Re: About to sign on the dotted line
Just a quick question, I have a zf 5 speed in my cav gt 40. Can it be strong enough for the 700 hp out of my 427 hammer motor or should I be looking elsewhere? tom
I only know one guy who routinely breaks his ZF. He has a 750+ hp motor in his dedicated race Pantera, and he just drives the hell out of it. The problem is that he is extremely abusive to the car. I think I've mentioned him before on this site; he is just like Animal, the drummer in the band on The Muppet Show. He just gets the red mist and starts pounding the hell out of the car, and eventually the gearbox goes. On several occasions, Lloyd Butfoy showed me destroyed pieces out of his gearbox, and he's just astounded.
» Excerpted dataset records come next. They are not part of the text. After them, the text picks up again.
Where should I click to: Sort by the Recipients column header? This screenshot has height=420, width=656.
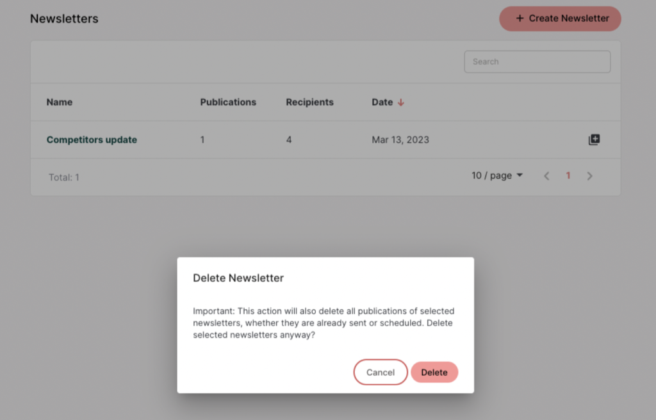pyautogui.click(x=309, y=102)
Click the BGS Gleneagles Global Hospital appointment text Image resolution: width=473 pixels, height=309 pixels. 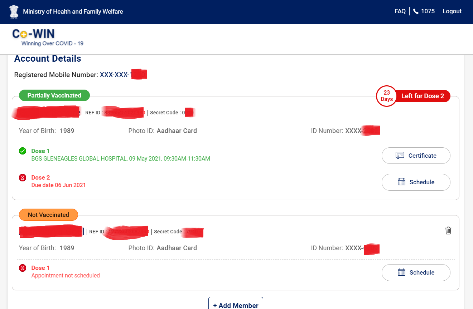pyautogui.click(x=120, y=158)
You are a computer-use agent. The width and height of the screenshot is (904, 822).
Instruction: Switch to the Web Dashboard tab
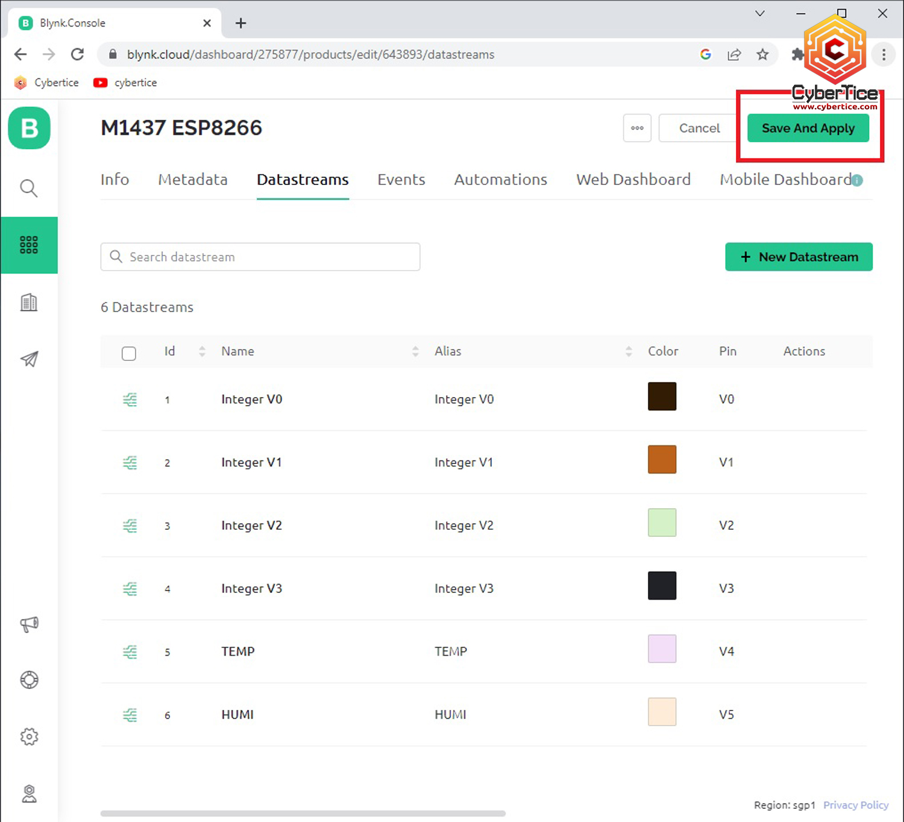(x=633, y=180)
This guy has managed to find new and innovative way to break things previously thought unbreakable.
Each year, he races against Dennis Quella, who also has a ZF in his 700+ hp Pantera. Dennis is a sympathetic (although extremely aggressive) driver, and has NEVER had gearbox problems as far as I know. They are both evenly matched on the racetrack, which just shows that you don't need to be abusive to be fast.
Oh, wait, I know of one other person who blew up a ZF. He had a 572-inch stroker in his Pantera, and did side-step-off-the-clutch drag race launches and burnouts, again and again and again, showing it off to dozens and dozens of passengers. After a few months of nonstop abuse, it finally blew apart.
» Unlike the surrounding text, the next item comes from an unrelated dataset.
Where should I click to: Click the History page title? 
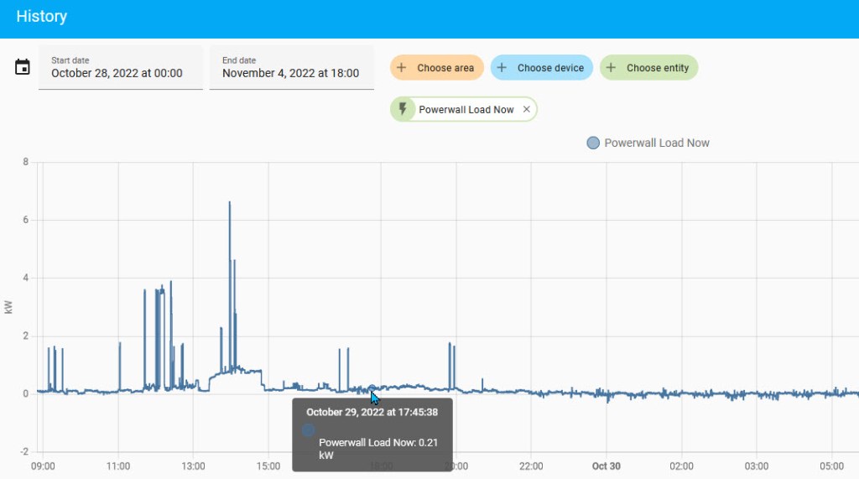click(42, 17)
But these are obviously extreme cases. Somebody who drives normally (that is, somebody who takes no special precautions, but has enough mechanical sympathy to not over-rev his engine or lock up his brakes, or bang gears without using the clutch etc.) should be able to make a ZF live forever, even with 700 hp in front of it.
Speaking of which, I have to ask, is the 700 hp of your motor 'advertised' hp, or has your engine builder provided dyno sheets to prove it to you? And what sort of exhaust system was it measured with? Dyno exhaust systems are almost always heavily optimized relative to the exhaust that the motor actually gets to use in the car. My 427 Cobra's motor dropped a full 110 hp when it was run with the standard Cobra sidepipes and headers, versus the dyno exhaust system (I subsequently modified the Cobra exhaust and hopefully got a fair bit of that lost horsepower back, but have no illusions that my motor is making as much power in the car as it is on the dyno).
My point is simply that it's quite likely that even if, in a best-case scenario, your motor does actually generate 700 hp on the dyno, by the time it's installed in the car, choked with an air filter and plugged with an exhaust system, that the power level will be at least a bit lower.